Cabaret Voltaire

But first a word from our sponsors.

Yesterday’s dilemma was the world depicted as a village of a hundred people. That a few people have most of the money and control most of the resources can be seen as an implicit criticism of such unequal ownership. I couldn’t help but note that this really is how Nature seems to do business, although perhaps with less disparity between the haves and have-nots. Chickens really do have a pecking order. It’s in the nature of all animals to acquire as much as they can to the detriment of (intentionally or otherwise) others lower down the pecking order.

But it struck me that when the developed world was developing, there were no international aid agencies. Plague, famine, war and death turned up without the UN following behind them.

While the developed world bears much of the responsibility for the environmental mess the world is in, it seems that the developing world isn’t interested in learning lessons from our mistakes. They (like many of my students) take the view that because someone else did X, they can do X as well.
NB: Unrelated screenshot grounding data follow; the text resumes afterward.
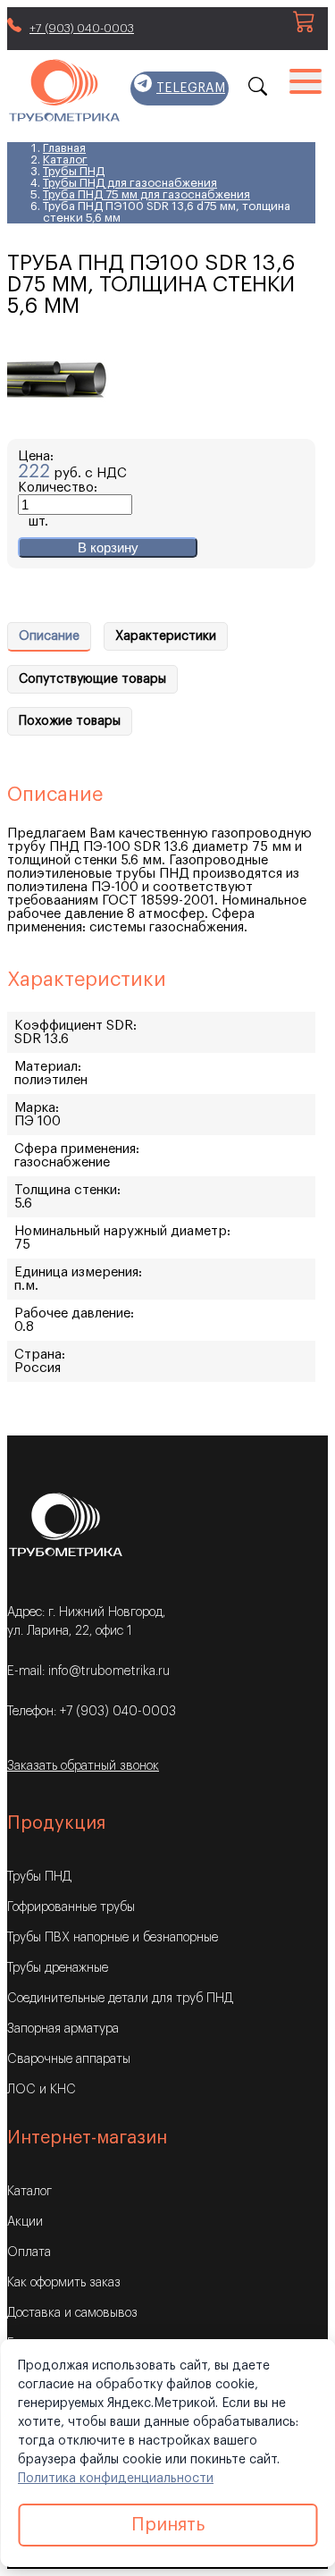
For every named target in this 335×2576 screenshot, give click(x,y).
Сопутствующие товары (92, 679)
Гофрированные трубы (71, 1907)
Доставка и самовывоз (72, 2313)
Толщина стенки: (67, 1190)
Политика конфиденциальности (116, 2478)
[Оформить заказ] (304, 28)
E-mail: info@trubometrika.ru (88, 1671)
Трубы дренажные (57, 1968)
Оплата (29, 2252)
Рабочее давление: (74, 1313)
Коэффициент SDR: (75, 1025)
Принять (168, 2525)
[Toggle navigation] (305, 79)
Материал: (47, 1066)
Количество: (57, 487)
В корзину (108, 547)
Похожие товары (70, 721)
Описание (49, 636)
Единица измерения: (78, 1272)
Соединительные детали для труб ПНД (120, 1998)
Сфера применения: (76, 1149)
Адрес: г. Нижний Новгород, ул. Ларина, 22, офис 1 (86, 1621)
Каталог (65, 159)
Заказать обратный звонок (83, 1766)
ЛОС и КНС (41, 2090)
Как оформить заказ (64, 2283)
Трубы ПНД (74, 171)
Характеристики (165, 636)
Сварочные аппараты (68, 2059)
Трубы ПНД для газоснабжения (130, 183)
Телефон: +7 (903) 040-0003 (91, 1711)
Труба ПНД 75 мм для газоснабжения (146, 194)
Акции (25, 2222)
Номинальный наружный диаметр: (122, 1231)
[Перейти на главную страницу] (64, 91)
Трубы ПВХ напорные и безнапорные (112, 1938)
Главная (64, 148)
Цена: (36, 456)
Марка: (36, 1108)
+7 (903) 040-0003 (81, 28)
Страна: (39, 1354)
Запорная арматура (63, 2029)
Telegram (190, 88)
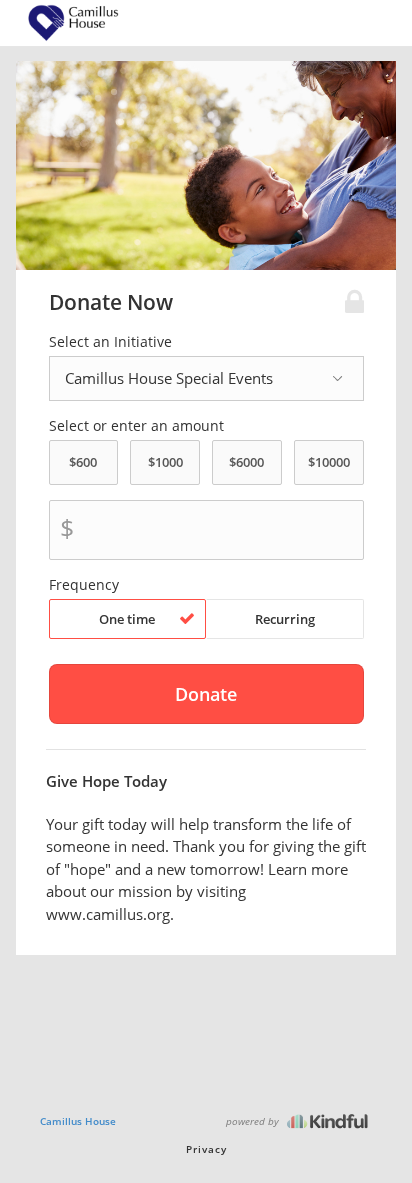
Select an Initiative (110, 342)
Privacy (206, 1149)
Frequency (84, 585)
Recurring (285, 619)
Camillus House (78, 1121)
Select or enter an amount (136, 426)
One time (127, 619)
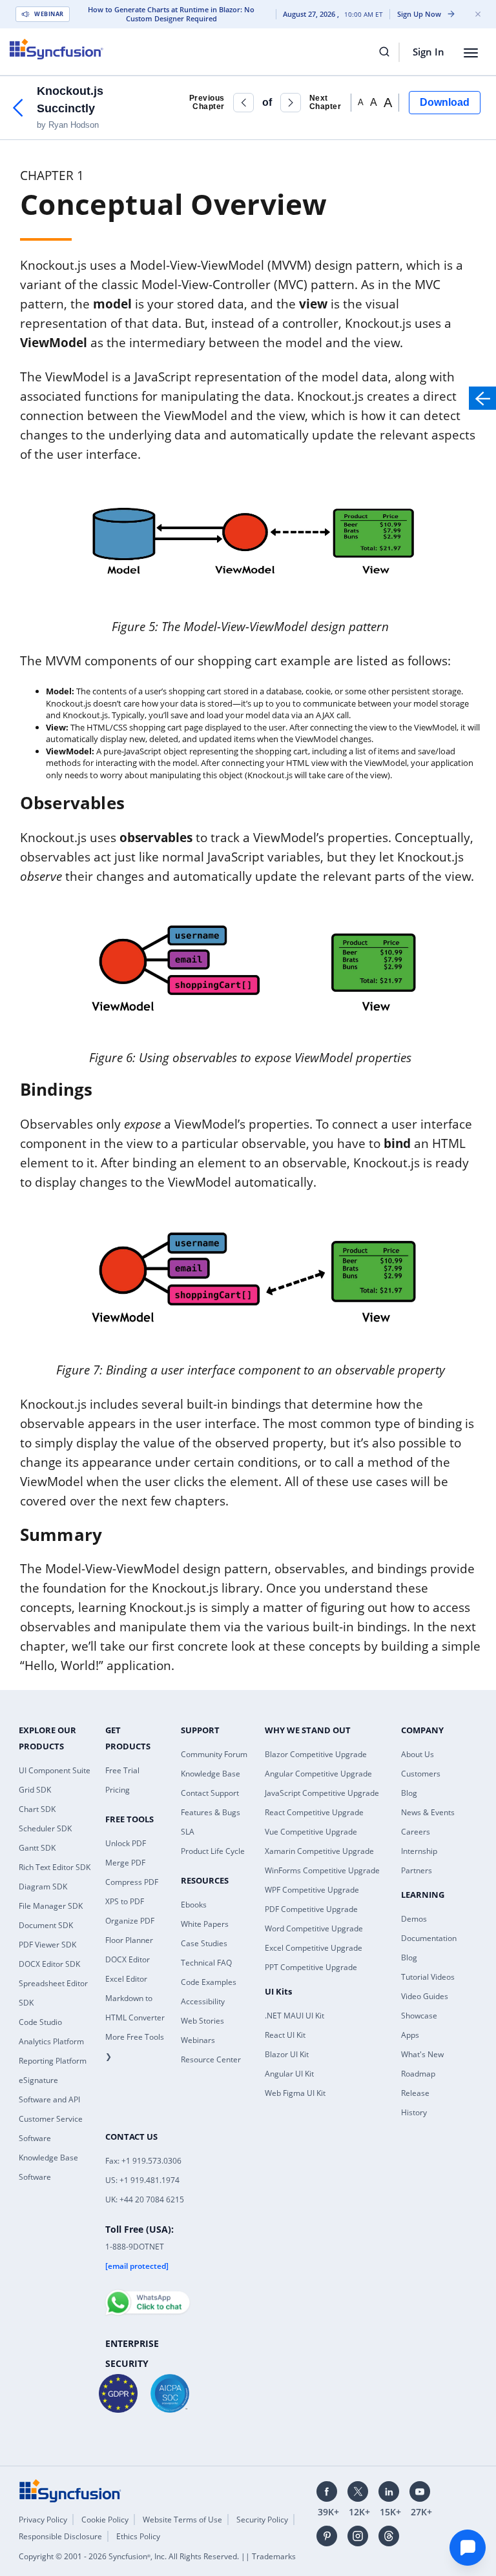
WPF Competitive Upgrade (312, 1889)
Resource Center (211, 2059)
The Third World doesn’t seem to understand that they need to see the bigger picture before they go spewing pollution into the air and water, and need to be more responsible about the environment now. What does it matter and why should it matter if it takes a little longer for them to become developed countries if, by acting as they develop, they benefit the whole planet? But as I said above, animals want as much as they can get and some animals live in countries where the checks on their activities are weak and feeble.
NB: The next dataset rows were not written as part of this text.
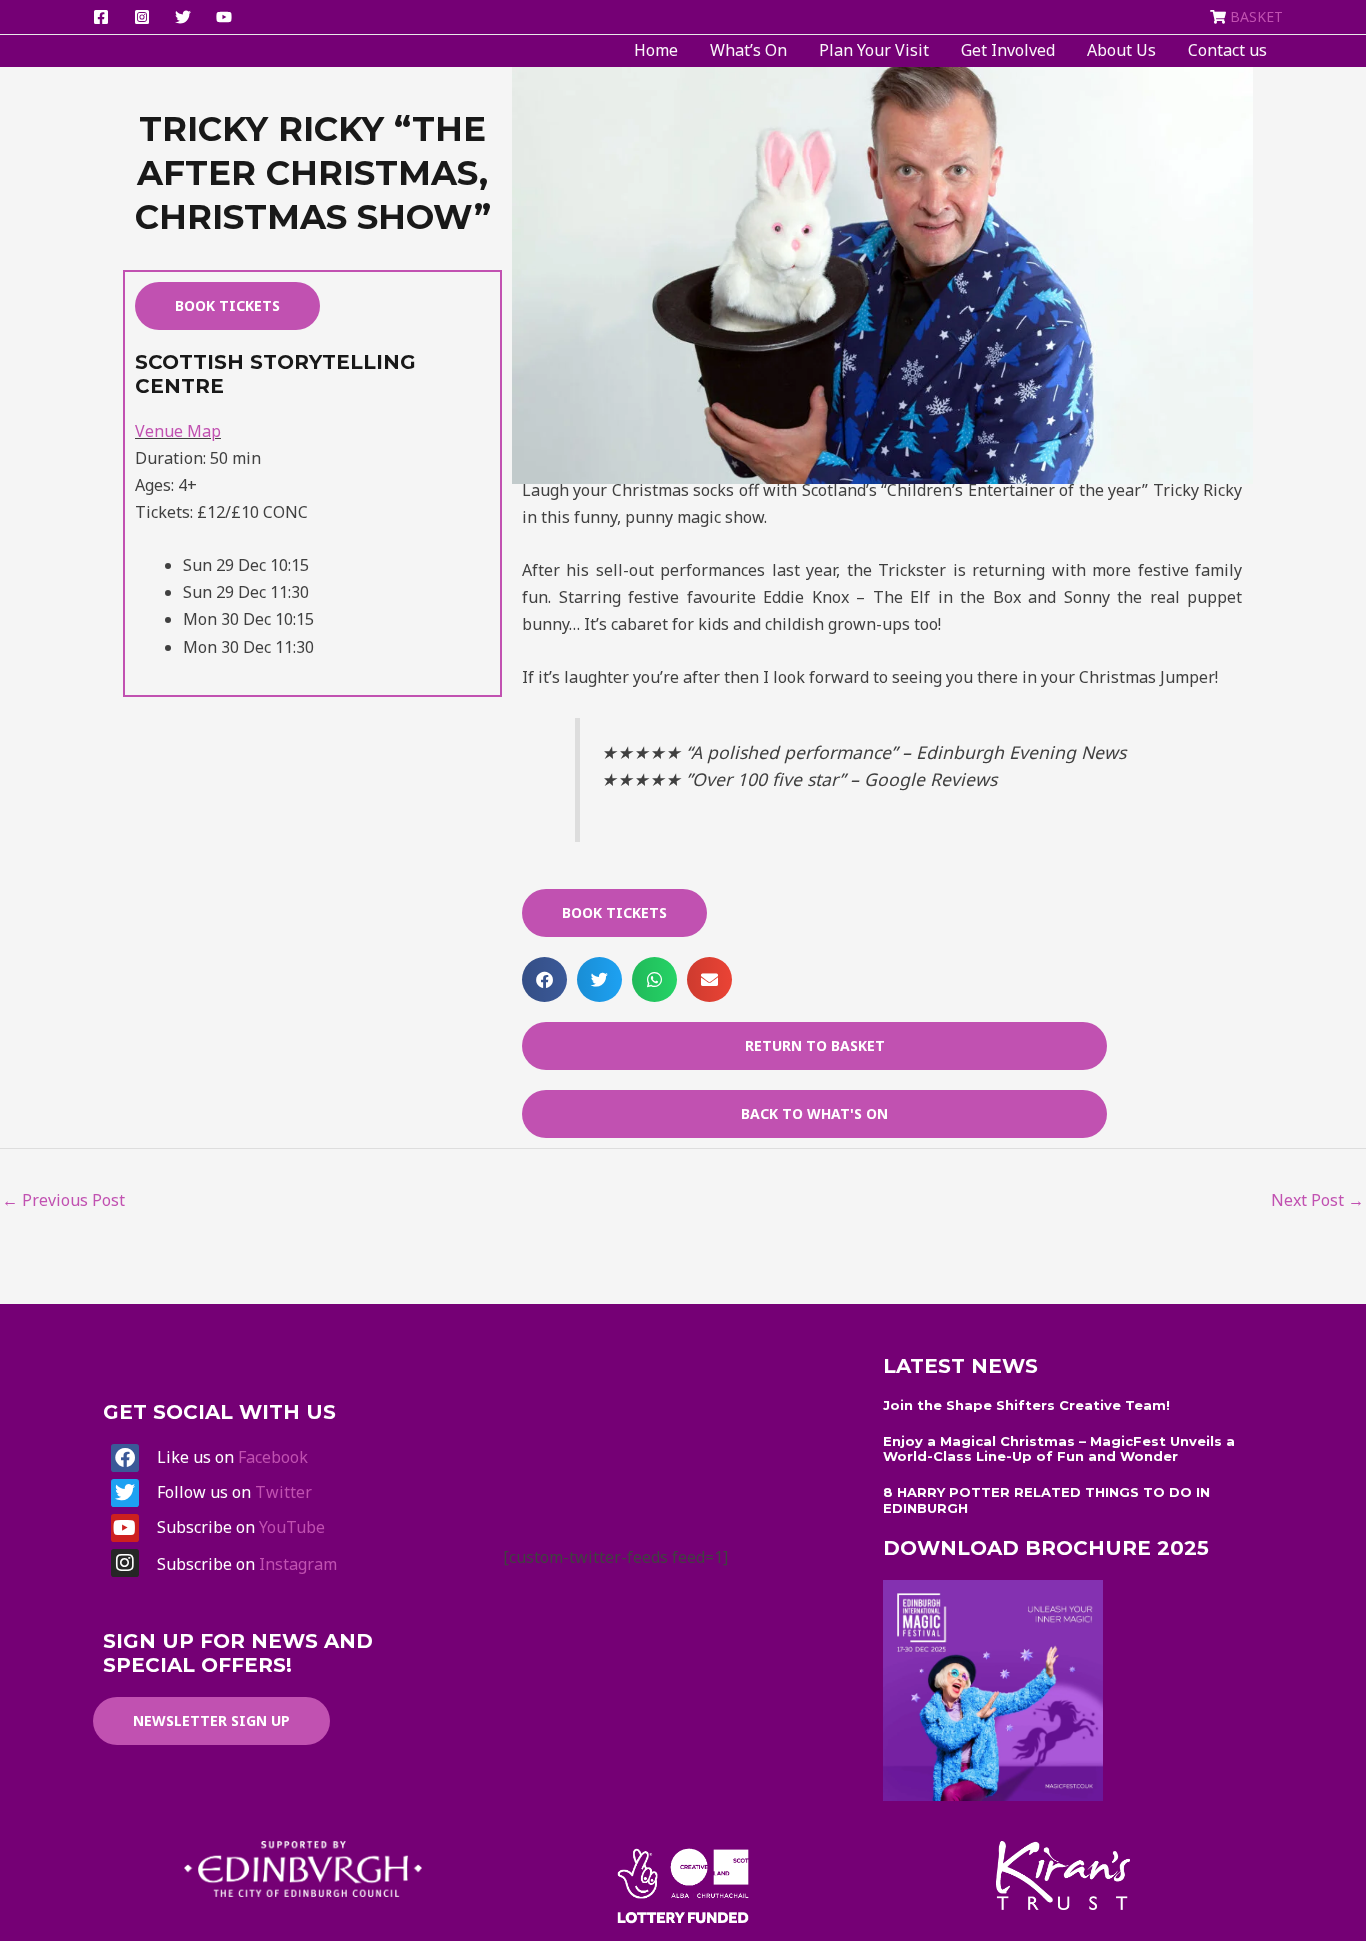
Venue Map (178, 431)
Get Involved (1008, 50)
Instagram (298, 1564)
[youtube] (227, 17)
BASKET (1256, 16)
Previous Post (63, 1200)
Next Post (1317, 1200)
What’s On (748, 50)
And now the main feature: Dilemma 100.

In AC Grayling’s book on Descartes, which I read when I was in New Zealand during the winter holiday, there is a description of Descartes cutting open a live dog and sticking his finger into its heart, feeling it beat as the creature died. He thought of animals as mere machines, hence his brutish treatment of them. But in today’s dilemma, Voltaire notes that animals are not just machines. They can learn and would appear to have memory. There are examples of dogs looking for masters who have died.

When Descartes cut dogs open, didn’t he notice that they have much the same internal structure as we do and responded to the infliction of pain that cannot be merely mechanical?

Of course, this dilemma is about vivisection. I think I noted in the discussion about a previous dilemma (perhaps the 11th) that it perhaps depends on the creature as to how we react to the act. Rats (and rodents in general) bad, vivisection all right; dogs (and any animal kept as a pet) cuddly, vivisection not all right. I may be anticipating tomorrow’s dilemma by wondering what purpose such an act has. Is it mere cruelty (or worse, sadism)? Is it curiosity (in which case the animal could be killed first)? Is it to watch the animal ticking (or rather, dying)? What have we learnt from doing this and does the knowledge gained justify the act? Ever?

The discussion at the back of the book quotes CS Lewis who observed that the objectification of an animal means that something of its reality has been lost; and George Bernard Shaw who noted that we could learn the most by vivisecting live humans, but lose some of our humanity in the process. Back in Dilemma 31, it was shown that testing drugs on animals first doesn’t necessarily confirm that they are safe for human use.

Tomorrow we reach the final dilemma in which the counterargument is posed. And once I’ve done that, what am I going to do next?